[[ Exercise material open ]]
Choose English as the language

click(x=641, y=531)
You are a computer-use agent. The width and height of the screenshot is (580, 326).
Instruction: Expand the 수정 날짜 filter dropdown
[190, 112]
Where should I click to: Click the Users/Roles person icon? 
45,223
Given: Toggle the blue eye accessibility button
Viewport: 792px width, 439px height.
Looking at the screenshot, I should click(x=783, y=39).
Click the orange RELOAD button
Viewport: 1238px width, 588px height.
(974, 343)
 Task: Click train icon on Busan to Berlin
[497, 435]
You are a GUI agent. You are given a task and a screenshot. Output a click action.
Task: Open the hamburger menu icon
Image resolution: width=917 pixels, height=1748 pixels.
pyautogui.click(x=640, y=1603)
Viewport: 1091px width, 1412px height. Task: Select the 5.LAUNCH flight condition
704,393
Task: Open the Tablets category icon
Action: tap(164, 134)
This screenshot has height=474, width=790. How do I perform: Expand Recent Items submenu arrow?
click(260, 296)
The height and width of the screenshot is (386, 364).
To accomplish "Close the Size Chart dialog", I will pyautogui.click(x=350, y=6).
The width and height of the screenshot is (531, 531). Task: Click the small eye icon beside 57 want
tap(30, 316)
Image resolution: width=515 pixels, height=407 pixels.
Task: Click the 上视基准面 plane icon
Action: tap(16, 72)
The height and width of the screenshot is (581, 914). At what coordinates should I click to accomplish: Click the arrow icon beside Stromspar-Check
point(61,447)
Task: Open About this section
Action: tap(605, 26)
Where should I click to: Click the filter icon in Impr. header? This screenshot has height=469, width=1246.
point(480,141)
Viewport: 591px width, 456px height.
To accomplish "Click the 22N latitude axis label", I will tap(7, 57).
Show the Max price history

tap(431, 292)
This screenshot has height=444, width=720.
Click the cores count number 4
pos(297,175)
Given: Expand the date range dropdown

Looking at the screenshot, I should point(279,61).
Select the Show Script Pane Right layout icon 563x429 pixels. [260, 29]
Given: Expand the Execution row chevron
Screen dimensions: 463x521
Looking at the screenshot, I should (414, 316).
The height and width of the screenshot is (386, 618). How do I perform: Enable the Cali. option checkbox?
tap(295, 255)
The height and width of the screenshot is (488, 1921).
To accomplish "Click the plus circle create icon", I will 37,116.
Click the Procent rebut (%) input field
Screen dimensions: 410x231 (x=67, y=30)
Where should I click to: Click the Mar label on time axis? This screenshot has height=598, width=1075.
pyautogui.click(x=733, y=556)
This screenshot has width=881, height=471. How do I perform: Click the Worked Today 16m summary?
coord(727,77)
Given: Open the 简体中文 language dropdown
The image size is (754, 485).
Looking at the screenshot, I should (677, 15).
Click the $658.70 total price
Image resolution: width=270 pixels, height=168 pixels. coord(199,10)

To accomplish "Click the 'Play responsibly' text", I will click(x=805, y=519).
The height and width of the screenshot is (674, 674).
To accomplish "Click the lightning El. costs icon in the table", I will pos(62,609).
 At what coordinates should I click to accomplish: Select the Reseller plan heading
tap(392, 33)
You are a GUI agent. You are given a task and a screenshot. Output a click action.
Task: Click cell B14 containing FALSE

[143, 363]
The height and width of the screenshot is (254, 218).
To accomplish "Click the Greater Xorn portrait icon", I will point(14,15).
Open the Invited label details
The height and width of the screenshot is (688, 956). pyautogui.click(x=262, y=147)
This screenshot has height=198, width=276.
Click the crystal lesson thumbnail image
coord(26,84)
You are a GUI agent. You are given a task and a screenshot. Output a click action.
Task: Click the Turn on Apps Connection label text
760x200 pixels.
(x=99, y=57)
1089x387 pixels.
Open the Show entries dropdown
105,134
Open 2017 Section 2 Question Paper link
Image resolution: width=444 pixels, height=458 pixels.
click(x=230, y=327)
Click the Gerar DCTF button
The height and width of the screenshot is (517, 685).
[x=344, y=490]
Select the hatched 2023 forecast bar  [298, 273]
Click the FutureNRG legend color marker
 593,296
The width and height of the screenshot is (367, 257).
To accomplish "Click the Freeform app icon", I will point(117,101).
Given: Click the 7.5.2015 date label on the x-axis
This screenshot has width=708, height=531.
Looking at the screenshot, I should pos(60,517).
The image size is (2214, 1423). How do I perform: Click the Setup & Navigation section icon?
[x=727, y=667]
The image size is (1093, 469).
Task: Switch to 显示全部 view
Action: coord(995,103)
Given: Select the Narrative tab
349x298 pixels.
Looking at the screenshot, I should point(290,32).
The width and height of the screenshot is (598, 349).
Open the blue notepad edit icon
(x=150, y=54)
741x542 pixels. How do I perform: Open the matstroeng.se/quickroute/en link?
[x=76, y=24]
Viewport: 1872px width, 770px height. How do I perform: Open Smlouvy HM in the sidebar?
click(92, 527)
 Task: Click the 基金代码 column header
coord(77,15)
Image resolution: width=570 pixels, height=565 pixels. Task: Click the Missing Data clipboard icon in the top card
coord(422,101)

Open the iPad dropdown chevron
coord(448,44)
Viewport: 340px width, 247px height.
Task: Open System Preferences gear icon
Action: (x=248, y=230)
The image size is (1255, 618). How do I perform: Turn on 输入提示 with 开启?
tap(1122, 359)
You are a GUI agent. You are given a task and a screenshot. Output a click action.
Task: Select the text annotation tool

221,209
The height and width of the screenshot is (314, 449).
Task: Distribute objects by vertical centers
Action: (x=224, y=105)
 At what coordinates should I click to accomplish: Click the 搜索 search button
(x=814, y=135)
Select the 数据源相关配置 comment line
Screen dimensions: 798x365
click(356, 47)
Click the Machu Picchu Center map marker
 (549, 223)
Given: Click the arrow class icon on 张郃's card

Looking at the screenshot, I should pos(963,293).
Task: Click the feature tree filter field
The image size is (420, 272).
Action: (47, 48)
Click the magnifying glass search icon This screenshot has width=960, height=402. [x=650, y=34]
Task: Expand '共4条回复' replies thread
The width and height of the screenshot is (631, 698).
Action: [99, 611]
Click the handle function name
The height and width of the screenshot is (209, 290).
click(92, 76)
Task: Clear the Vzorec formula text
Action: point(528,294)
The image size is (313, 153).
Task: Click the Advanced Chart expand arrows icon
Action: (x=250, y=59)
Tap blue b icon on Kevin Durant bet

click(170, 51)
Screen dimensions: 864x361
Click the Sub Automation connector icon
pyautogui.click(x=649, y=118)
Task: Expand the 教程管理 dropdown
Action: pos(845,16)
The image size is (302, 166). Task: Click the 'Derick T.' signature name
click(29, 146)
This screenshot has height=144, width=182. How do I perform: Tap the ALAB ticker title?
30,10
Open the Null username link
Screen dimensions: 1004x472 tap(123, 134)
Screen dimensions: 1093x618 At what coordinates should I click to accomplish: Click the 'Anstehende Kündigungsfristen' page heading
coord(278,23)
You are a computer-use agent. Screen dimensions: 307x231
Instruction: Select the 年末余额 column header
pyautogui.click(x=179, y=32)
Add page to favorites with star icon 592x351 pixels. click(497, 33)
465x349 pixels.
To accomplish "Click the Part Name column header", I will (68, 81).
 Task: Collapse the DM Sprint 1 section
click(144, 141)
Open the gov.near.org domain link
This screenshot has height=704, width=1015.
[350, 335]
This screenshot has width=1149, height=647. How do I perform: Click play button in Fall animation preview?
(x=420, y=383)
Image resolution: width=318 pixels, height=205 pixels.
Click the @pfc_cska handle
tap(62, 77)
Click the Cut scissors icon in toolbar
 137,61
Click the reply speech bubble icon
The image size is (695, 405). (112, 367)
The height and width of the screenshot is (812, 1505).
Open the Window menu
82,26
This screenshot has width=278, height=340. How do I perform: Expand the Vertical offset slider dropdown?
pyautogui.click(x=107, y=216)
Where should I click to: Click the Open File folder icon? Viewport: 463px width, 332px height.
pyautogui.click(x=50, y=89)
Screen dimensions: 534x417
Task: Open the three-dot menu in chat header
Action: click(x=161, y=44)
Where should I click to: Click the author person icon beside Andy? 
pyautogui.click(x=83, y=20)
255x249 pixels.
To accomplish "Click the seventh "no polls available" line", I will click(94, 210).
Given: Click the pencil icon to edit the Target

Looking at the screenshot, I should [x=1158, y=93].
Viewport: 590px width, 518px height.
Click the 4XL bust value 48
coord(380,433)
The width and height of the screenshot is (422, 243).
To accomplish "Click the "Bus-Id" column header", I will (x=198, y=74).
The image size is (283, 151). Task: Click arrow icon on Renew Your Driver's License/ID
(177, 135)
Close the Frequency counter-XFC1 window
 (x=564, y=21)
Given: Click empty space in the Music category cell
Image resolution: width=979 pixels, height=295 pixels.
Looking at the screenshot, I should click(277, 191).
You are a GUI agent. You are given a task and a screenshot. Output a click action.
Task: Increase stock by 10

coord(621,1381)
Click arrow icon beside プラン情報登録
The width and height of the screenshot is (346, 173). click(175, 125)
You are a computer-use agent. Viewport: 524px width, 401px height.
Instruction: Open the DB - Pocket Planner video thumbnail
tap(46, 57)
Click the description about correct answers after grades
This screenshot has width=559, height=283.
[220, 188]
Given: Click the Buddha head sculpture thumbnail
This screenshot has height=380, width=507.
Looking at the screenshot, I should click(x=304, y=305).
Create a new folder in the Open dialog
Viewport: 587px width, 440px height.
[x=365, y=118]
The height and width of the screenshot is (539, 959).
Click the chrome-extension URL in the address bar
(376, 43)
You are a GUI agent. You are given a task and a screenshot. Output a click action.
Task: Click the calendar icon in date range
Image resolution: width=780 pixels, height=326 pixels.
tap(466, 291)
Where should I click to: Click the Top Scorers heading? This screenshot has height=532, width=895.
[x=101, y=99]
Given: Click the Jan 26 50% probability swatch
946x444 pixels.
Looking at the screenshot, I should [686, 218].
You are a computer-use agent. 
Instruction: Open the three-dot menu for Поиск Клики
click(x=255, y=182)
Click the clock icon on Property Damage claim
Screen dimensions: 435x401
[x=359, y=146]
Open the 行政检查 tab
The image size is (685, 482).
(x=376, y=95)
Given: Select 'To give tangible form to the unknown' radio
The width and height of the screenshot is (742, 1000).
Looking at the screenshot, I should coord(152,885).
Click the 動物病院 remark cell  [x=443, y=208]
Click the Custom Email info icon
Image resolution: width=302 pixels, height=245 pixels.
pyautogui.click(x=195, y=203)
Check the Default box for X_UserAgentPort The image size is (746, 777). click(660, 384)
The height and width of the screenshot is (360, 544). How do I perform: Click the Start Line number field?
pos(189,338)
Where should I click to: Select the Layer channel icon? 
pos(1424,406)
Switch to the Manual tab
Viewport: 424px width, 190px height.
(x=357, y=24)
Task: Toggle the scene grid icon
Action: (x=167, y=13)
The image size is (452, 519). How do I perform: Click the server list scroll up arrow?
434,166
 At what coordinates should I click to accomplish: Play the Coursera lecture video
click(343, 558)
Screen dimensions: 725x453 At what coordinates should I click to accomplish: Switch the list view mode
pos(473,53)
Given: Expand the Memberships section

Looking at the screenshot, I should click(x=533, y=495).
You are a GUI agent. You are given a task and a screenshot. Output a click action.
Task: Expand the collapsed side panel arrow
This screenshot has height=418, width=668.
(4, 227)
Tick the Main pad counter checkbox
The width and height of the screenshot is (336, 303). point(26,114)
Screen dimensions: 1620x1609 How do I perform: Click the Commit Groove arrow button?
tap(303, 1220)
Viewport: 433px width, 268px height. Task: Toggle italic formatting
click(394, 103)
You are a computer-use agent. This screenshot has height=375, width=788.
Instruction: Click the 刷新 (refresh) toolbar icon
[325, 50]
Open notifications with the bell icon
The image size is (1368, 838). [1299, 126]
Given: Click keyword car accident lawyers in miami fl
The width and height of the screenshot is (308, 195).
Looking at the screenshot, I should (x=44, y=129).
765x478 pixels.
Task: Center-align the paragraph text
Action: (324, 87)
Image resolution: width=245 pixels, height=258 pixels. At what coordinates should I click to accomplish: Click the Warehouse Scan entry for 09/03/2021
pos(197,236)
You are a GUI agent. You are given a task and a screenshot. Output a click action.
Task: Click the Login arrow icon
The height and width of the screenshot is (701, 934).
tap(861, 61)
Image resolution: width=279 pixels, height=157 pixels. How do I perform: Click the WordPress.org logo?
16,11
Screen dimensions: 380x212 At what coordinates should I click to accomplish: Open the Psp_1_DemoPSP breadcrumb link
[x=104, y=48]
[[ Exercise material closed ]]
◆ **Problem to work on**
Both end lines included, restate word for word the lines above from the line with "255x249 pixels." to the line with "The width and height of the screenshot is (422, 243).", and nothing else.

◆ **Worked solution**
255x249 pixels.
To accomplish "Click the seventh "no polls available" line", I will click(94, 210).
Given: Click the pencil icon to edit the Target

Looking at the screenshot, I should [x=1158, y=93].
Viewport: 590px width, 518px height.
Click the 4XL bust value 48
coord(380,433)
The width and height of the screenshot is (422, 243).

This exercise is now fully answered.